RECORDS FOR THIS EXERCISE below:

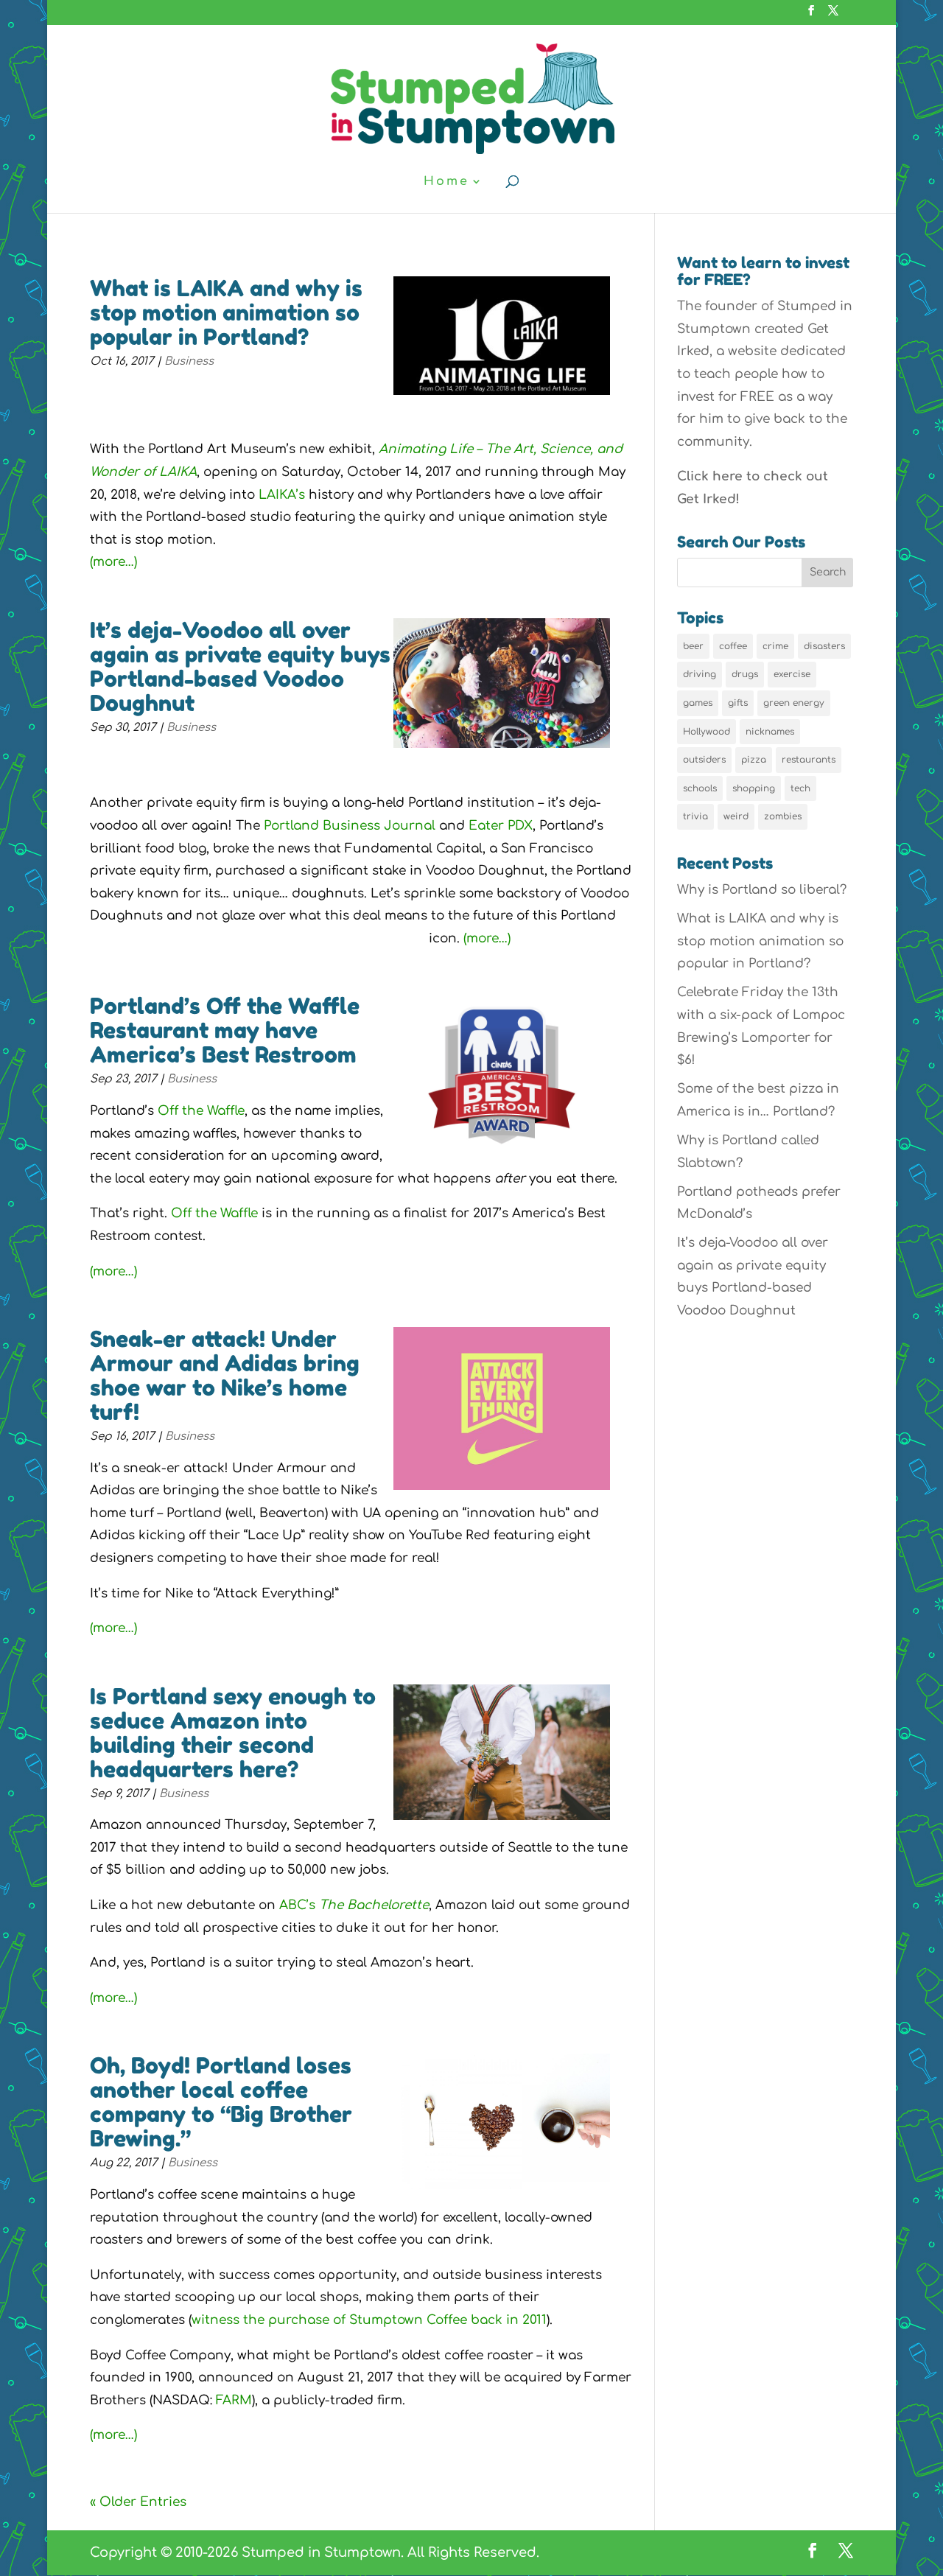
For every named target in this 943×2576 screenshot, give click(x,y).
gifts (738, 703)
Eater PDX (501, 826)
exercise (792, 674)
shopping (753, 788)
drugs (745, 674)
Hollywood (706, 732)
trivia (695, 816)
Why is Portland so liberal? (761, 890)
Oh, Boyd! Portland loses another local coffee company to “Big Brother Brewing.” (221, 2102)
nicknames (770, 732)
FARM (234, 2400)
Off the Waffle (201, 1111)
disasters (824, 646)
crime (775, 646)
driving (699, 674)
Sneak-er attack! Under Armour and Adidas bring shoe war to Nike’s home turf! (225, 1375)
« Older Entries (138, 2502)
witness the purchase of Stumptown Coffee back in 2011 (369, 2320)
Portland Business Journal (349, 826)
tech (800, 788)
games (697, 703)
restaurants (808, 760)
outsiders (704, 760)
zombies (783, 816)
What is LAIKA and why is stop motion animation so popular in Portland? (226, 312)
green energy (793, 703)
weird (736, 816)
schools (700, 788)
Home (446, 182)
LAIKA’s (282, 495)
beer (693, 646)
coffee (733, 646)
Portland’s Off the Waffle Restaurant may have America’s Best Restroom (225, 1030)
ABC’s (354, 1905)
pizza (753, 760)
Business (189, 361)
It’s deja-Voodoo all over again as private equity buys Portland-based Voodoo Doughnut (240, 666)
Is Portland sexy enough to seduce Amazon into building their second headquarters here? (233, 1732)
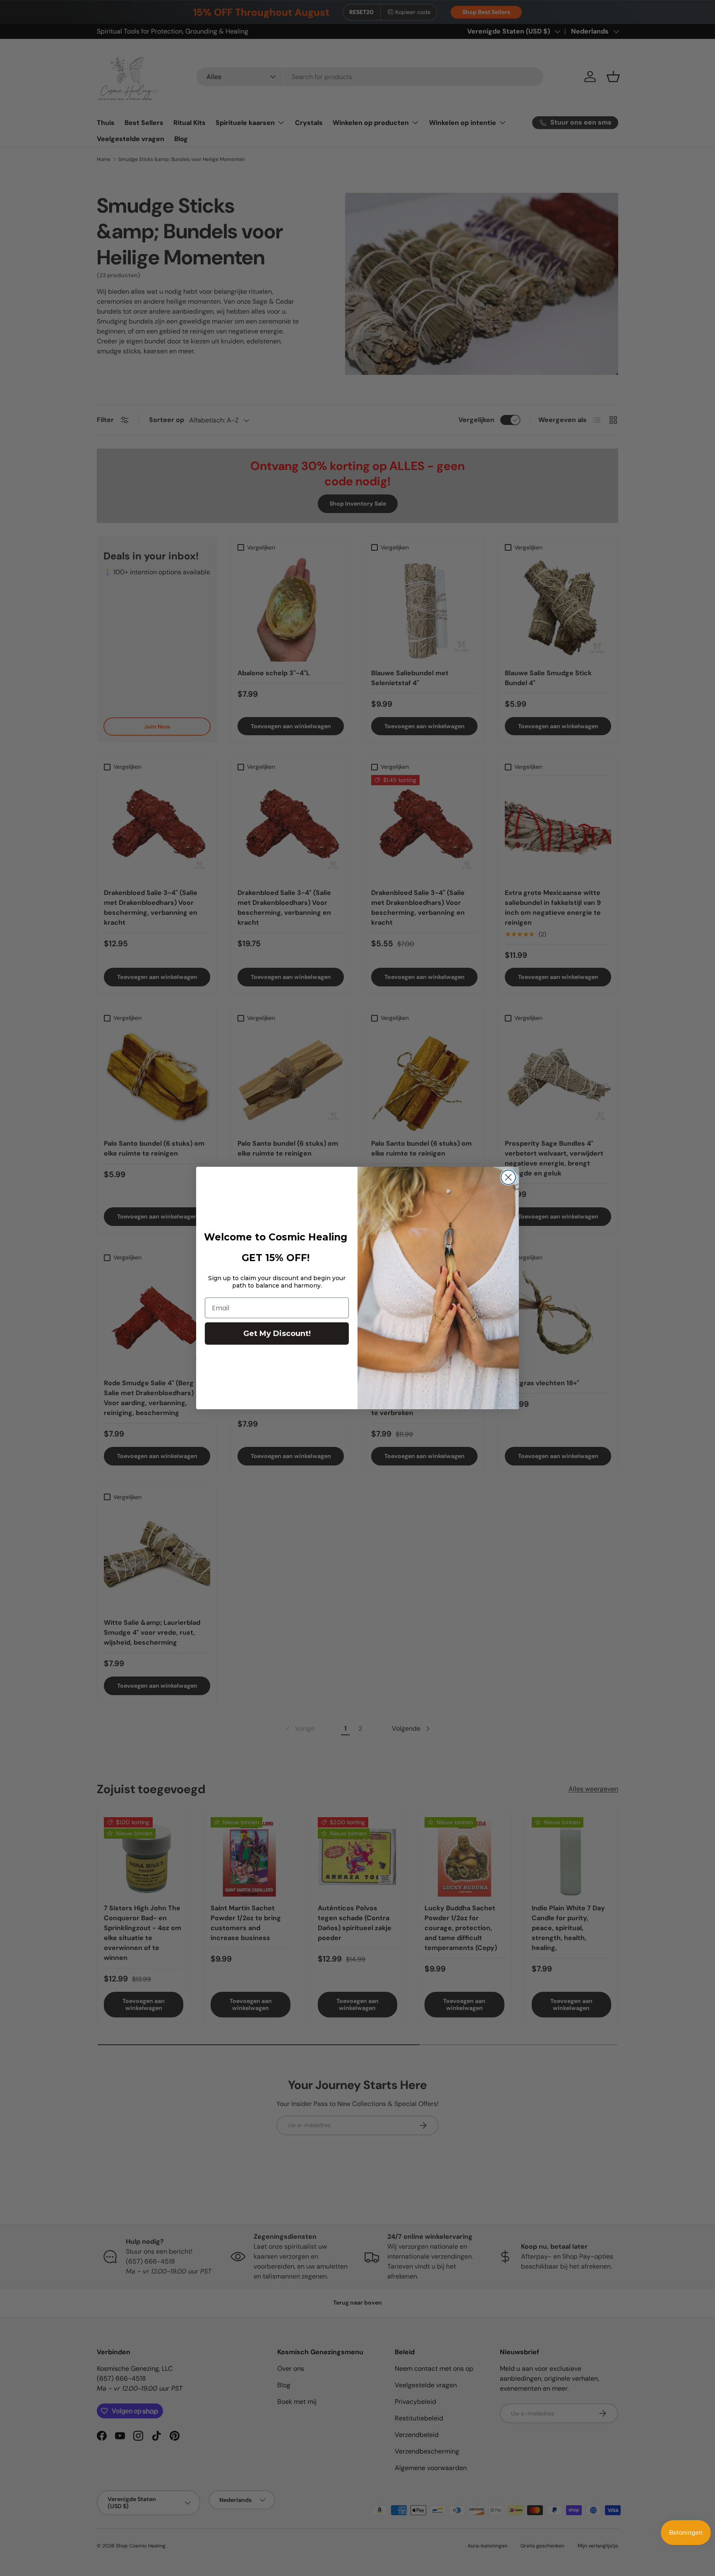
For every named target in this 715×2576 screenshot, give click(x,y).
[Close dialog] (508, 1177)
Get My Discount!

End of RECORDS FOR THIS EXERCISE.

EXERCISE AIM: Each line above that holds the string "named" should be copied and shown.

ANSWER FOR THIS EXERCISE:
For every named target in this 943×2576 screenshot, give click(x,y).
For every named target in this 715×2576 screenshot, give click(x,y).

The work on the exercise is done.